What Can Be Recovered Under Sparse Adversarial Corruption? Assumption-Free Theory for Linear Measurements

Halder, Vishal, Reiffers-Masson, Alexandre, Aïssa-El-Bey, Abdeldjalil, Thoppe, Gugan

arXiv.org Artificial Intelligence 

Let $A \in \mathbb{R}^{m \times n}$ be an arbitrary, known matrix and $e$ a $q$-sparse adversarial vector.

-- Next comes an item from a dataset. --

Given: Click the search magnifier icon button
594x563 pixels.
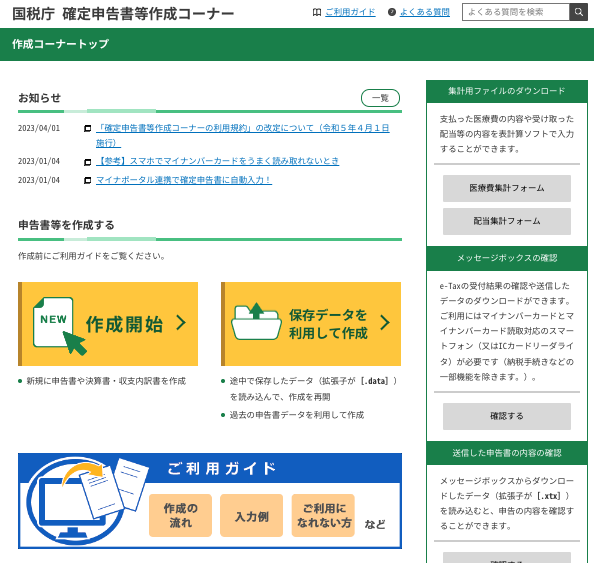Looking at the screenshot, I should pos(578,12).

Given $y = A x^\star + e$ and $q$, we seek the smallest set containing $x^\star$ -- hence the one conveying maximal information about $x^\star$ -- that is uniformly recoverable from $y$ without knowing $e$. While exact recovery of $x^\star$ via strong (and often impractical) structural assumptions on $A$ or $x^\star$ (e.g., restricted isometry, sparsity) is well studied, recoverability for arbitrary $A$ and $x^\star$ remains open. Our main result shows that the best that one can hope to recover is $x^\star + \ker(U)$, where $U$ is the unique projection matrix onto the intersection of rowspaces of all possible submatrices of $A$ obtained by deleting $2q$ rows. Moreover, we prove that every $x$ that minimizes the $\ell_0$-norm of $y - A x$ lies in $x^\star + \ker(U)$, which then gives a constructive approach to recover this set.